▶ Exercise goal
Return, word for word, every line starting at the line with "Task: Select size 45 EU" and ending at the final line of the entries; skip the pictures.

▶ Materials provided

::::

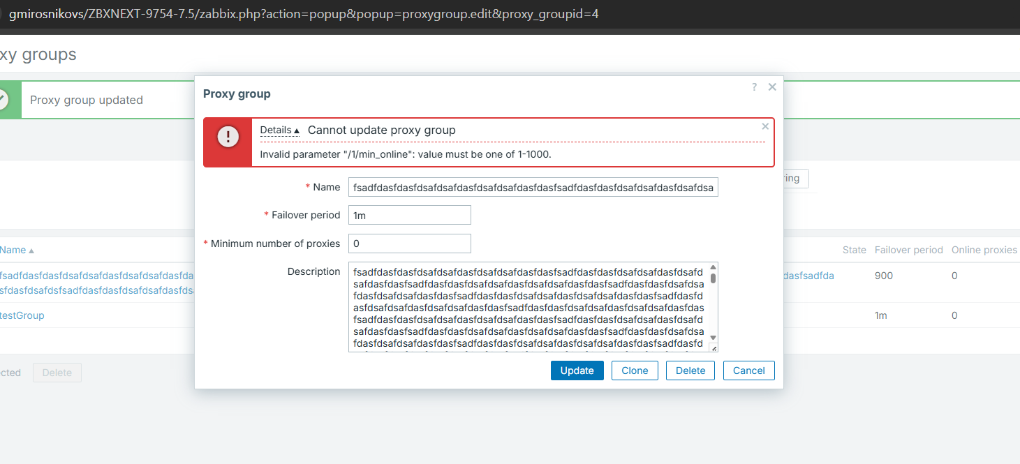Sort the list by Name column
The height and width of the screenshot is (464, 1020).
coord(14,250)
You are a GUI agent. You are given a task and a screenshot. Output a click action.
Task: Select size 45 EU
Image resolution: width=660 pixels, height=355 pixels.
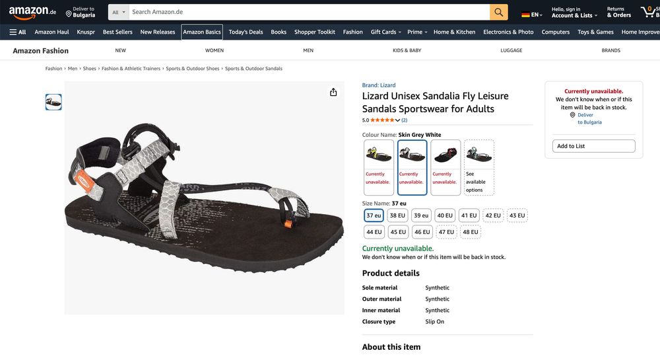coord(398,232)
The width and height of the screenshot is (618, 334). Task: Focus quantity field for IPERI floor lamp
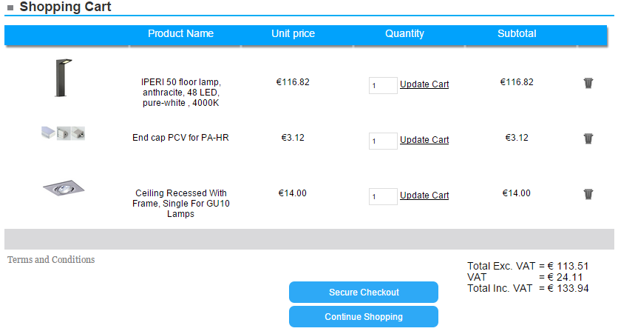point(383,85)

::::

▶ Task answer
Task: Select size 45 EU
Image resolution: width=660 pixels, height=355 pixels.
coord(398,232)
The width and height of the screenshot is (618, 334). Task: Focus quantity field for IPERI floor lamp
point(383,85)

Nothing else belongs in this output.